Jamais il ne me serait venu à l’esprit d’écrire sur le match PSG-Twente. Pas tellement parce que ce soir-là, je me suis fait flasher à la sortie du tunnel de Saint-Cloud, sur le chemin du Parc des Princes. Non. C’est juste que cette rencontre est tellement proche ! Un souvenir, c’est comme un bon vin : avant de pouvoir le juger à sa juste valeur, mieux vaut le laisser vieillir quelques années, non ?
Face à Twente, on a eu un scénario complètement dingue, beaucoup de buts, et la qualification au bout. Le jour d’ouverture de la saison européenne du PSG, se replonger dans cette ambiance ne peut qu’arracher un petit sourire de contentement, bien sûr. Mais ne pouvait-on trouver mieux ? Plus représentatif d’un premier tour de l’UEFA ? Chargé de davantage de symboles, et d’histoire ? Parce que Twente, c’était bien joli, mais l’aventure a pris fin peu après, assez piteusement d’ailleurs. Deux fautes de main grossières de Landreau face à Kiev, et puis s’en va. Sans laisser de traces durables dans les esprits.
Non, à l’aube d’une nouvelle quête en Ligue Europa, je n’aurais certainement pas évoqué Twente. Ni PSG-Real Madrid, d’ailleurs. Trop facile, trop commun, et puis trop printanier. Il faudrait coller à cette fin août pluvieuse. Alors pourquoi pas PSG-Steaua Bucarest ? Quelle meilleure rencontre, quand on évoque un dernier match avant les poules ? Sauf que là encore, le parcours s’est fini sans éclat. Et puis la fessée infligée aux Roumains n’avait de sens que parce que c’était un match retour. Il fallait vaincre ou mourir. Là, ce soir, quoi qu’il arrive, tout restera encore à faire après le coup de sifflet final. Tout le charme des rencontres en aller-retour.
À chacun son histoire, mais si j’avais dû envoyer un texte au site officiel, c’est un soir d’octobre 1992 que j’aurais retenu. Un soir de second tour de coupe UEFA, à Naples.

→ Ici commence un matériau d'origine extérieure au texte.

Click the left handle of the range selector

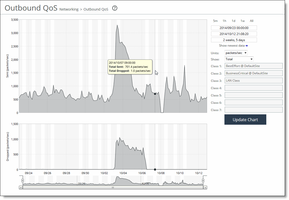point(22,180)
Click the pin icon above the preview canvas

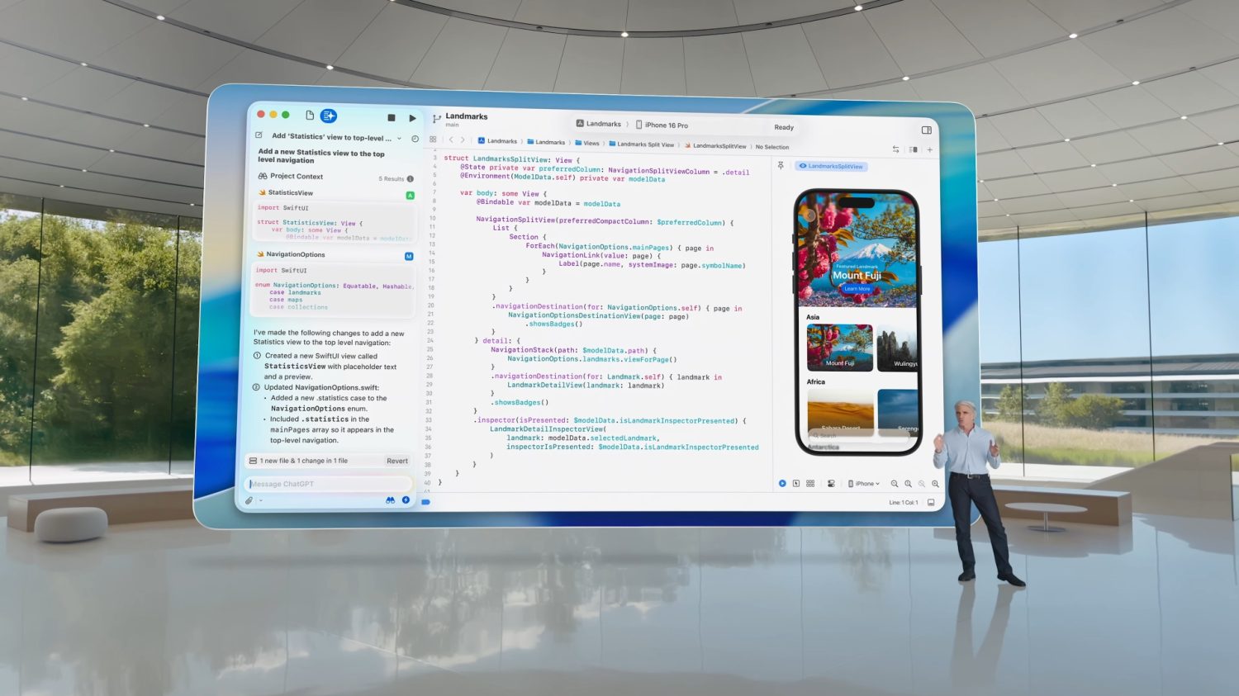click(x=781, y=165)
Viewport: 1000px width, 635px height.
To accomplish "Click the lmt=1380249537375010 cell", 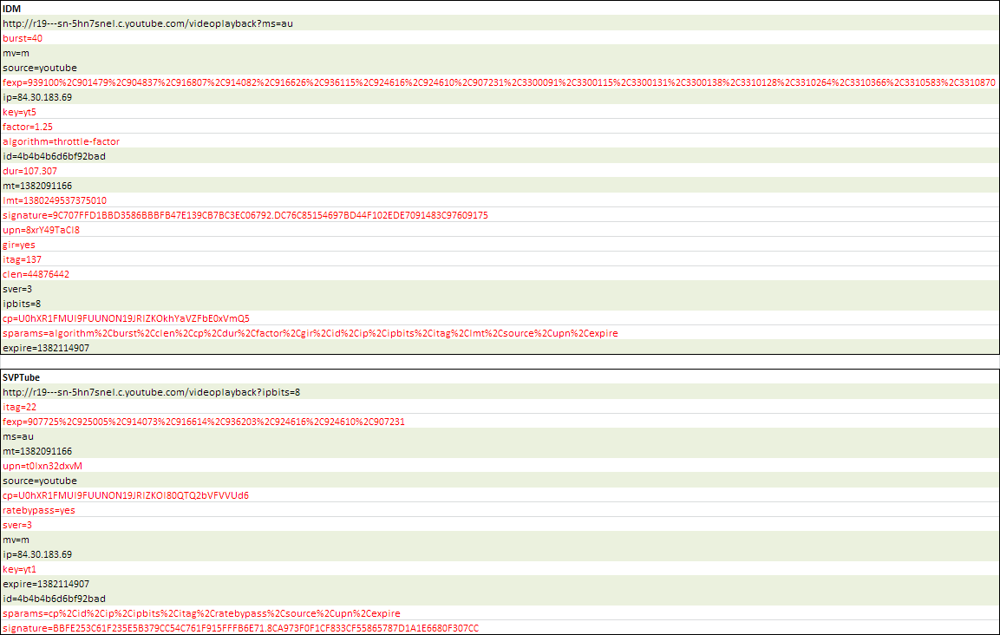I will [54, 200].
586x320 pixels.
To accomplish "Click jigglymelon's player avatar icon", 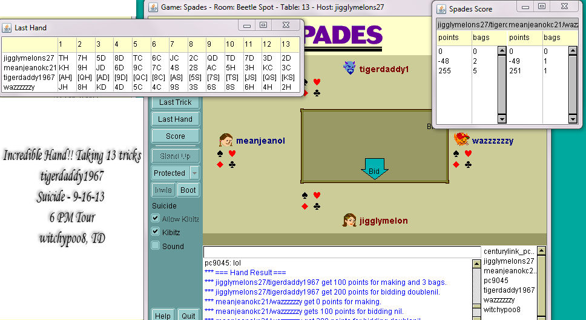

Le PSG affrontait le club de Zola et Fonseca, et je n’étais alors que lycéen. Pas supporter du club de la capitale, plutôt amateur de football. Favorable aux clubs français lors des joutes continentales, parce que ça me paraissait normal. Et puis c’est juste que tout valait mieux que de bosser mes devoirs.

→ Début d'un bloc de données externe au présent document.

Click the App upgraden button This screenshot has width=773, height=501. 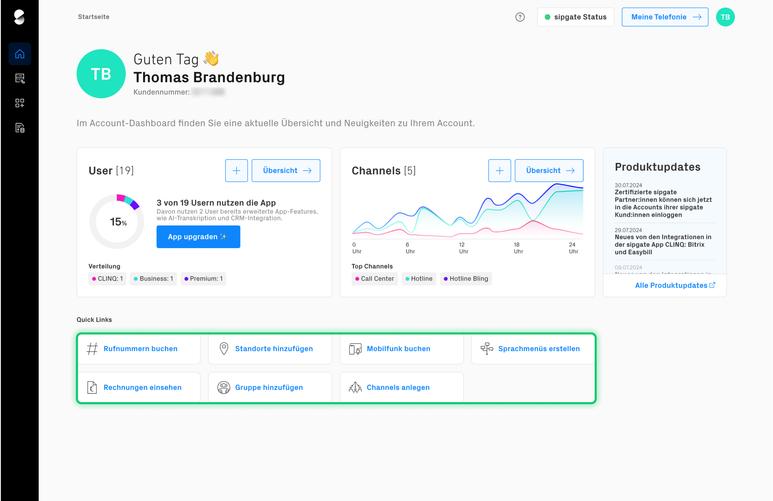pos(198,237)
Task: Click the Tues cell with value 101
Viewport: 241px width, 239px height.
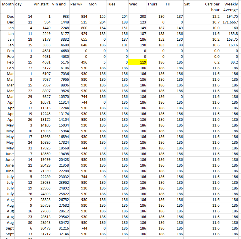Action: coord(117,45)
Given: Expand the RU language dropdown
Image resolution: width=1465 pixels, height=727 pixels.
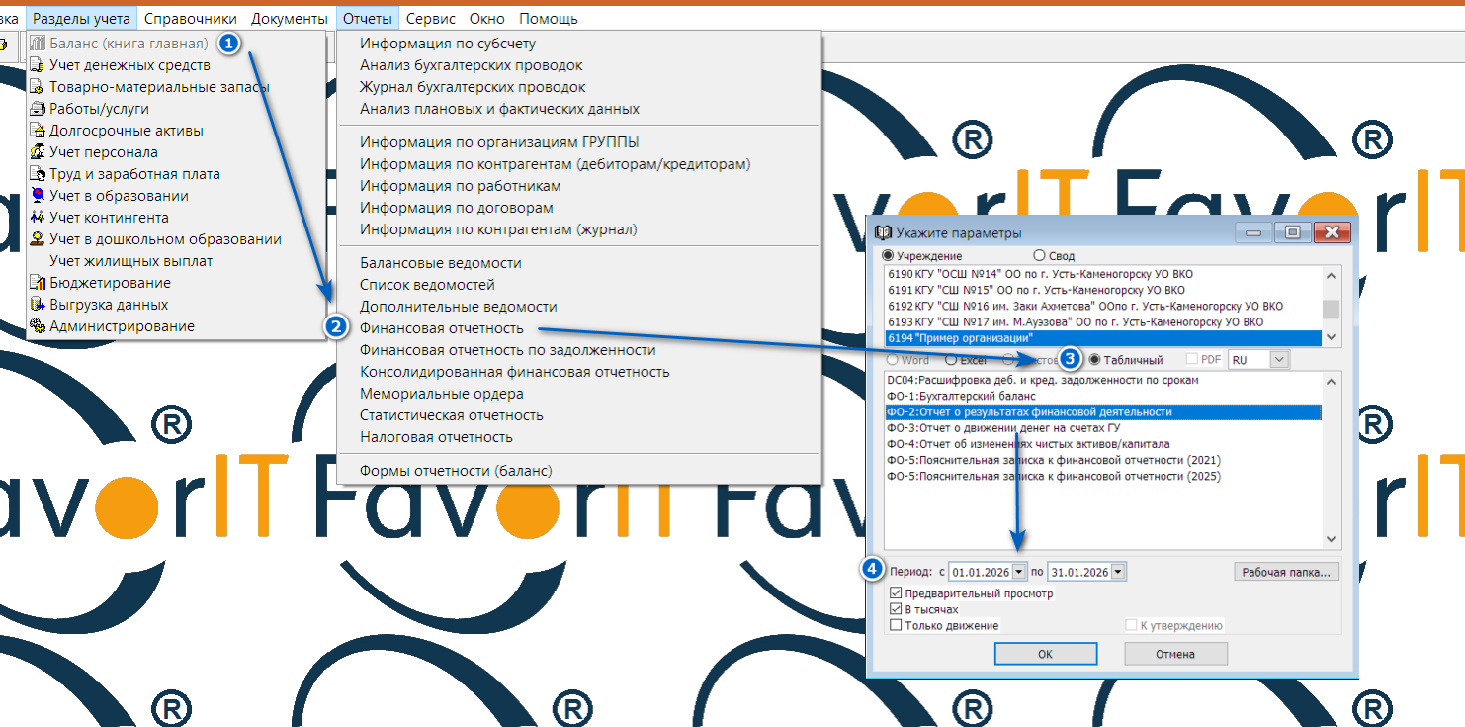Looking at the screenshot, I should click(1279, 360).
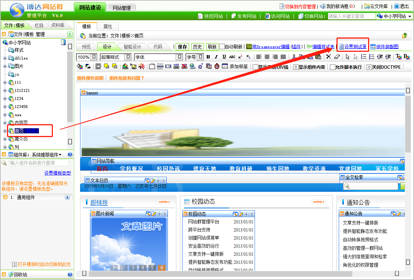Click the 保存 save button
414x280 pixels.
tap(183, 47)
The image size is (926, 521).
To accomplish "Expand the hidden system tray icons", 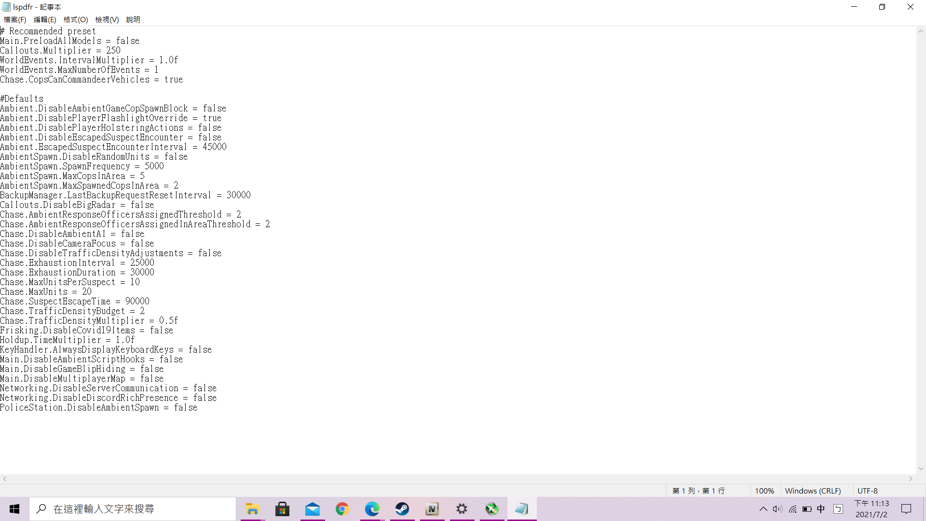I will point(763,509).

Octobre 1992, c’est un temps où je n’avais pas Canal+. Impossible de vous dire si ce Napoli-PSG était retransmis à la télévision. Pour moi, la question ne se posait pas alors. Je me souviens juste l’avoir suivi à la radio. Pas très fier. Paris ne possédait aucune référence sur le plan européen, et Naples avait de quoi faire peur. Les Italiens ne perdaient pas à domicile, question d’habitude.
Pourtant, ce soir-là le Paris Saint-Germain créait l’exploit, en s’imposant 2 à 0, à l’extérieur. Ces deux buts de Weah, je ne les ai découverts que bien après. Une reprise de volée sur coup franc, et une tête sur corner. Le bon temps où Paris marquait sur coups de pied arrêtés, le bon temps où certains trouvaient le moyen de s’en plaindre.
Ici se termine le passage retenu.